== TASK GOAL ==
Below are records; extract exactly the lines from the one containing "This screenshot has width=1093, height=693." through the last, both included, and keep the pictures out.

BEGIN

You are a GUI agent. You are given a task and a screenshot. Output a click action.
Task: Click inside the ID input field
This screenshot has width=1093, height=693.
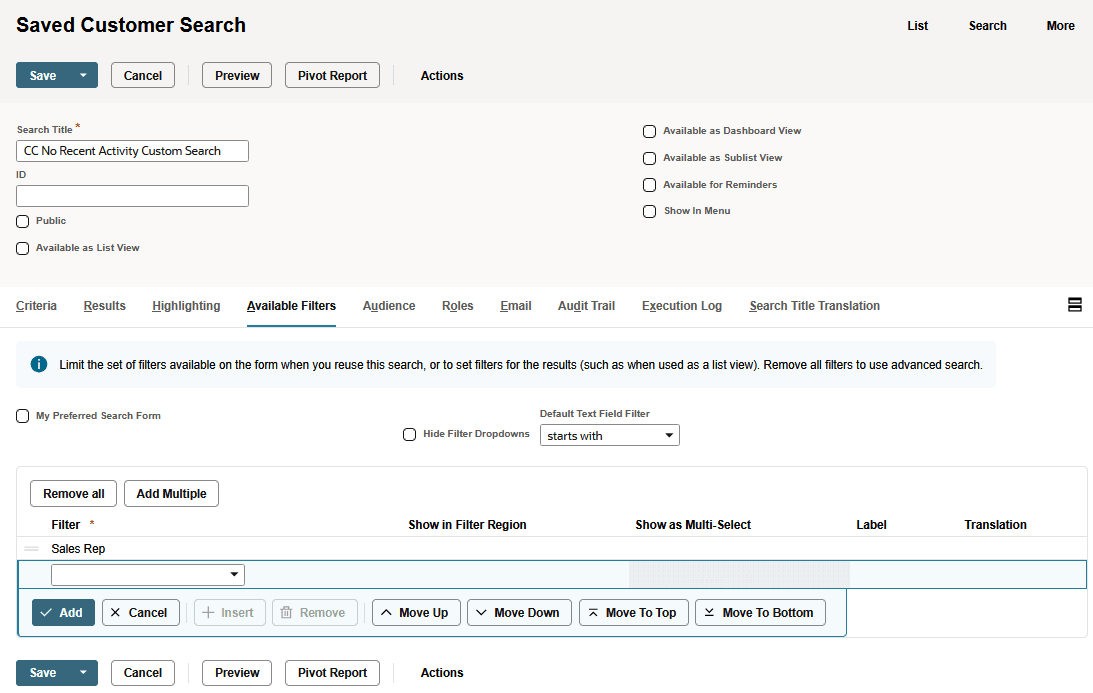131,196
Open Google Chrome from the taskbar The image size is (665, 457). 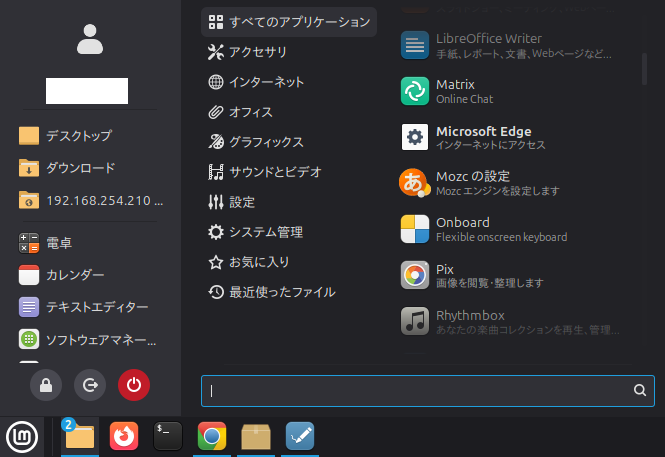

END

== OUTPUT ==
This screenshot has width=1093, height=693.
131,196
Open Google Chrome from the taskbar The image size is (665, 457). 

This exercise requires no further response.